* _INPUT MATERIAL_:
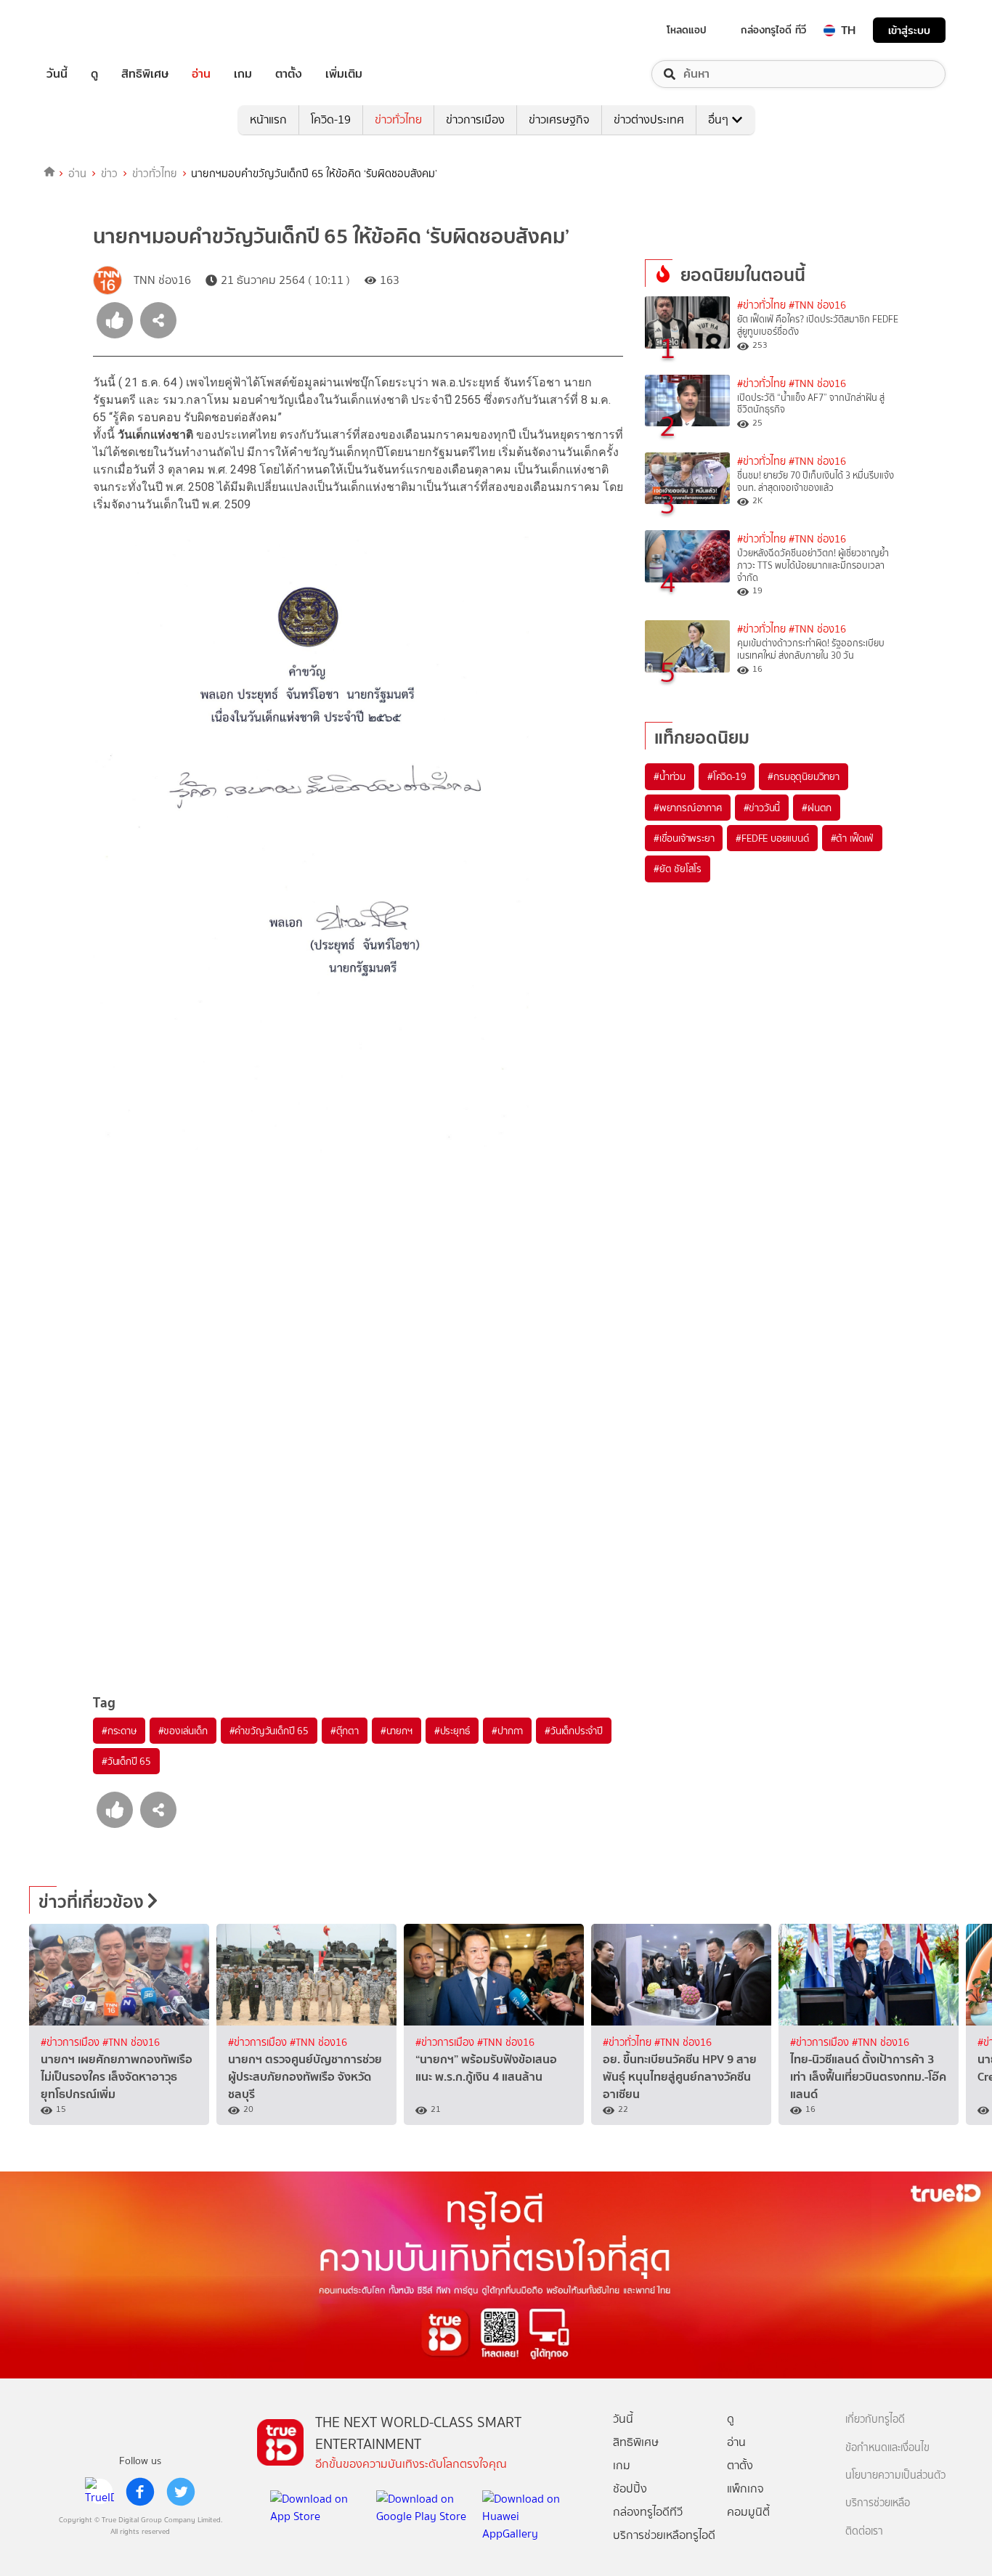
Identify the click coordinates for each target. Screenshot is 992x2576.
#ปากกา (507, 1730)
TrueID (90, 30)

...

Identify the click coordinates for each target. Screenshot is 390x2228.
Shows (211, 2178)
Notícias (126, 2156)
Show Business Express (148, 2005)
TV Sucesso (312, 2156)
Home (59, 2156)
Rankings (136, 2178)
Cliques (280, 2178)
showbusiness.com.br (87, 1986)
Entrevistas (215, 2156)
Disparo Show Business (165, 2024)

* _EXERCISE OBJECTIVE_: Go through the entries and return each line where the word "Screenshot" occurs.

* _RESULT BELOW_:
Identify the click coordinates for each target. Screenshot is 992x2576.
Identify the click coordinates for each target. Screenshot is 390x2228.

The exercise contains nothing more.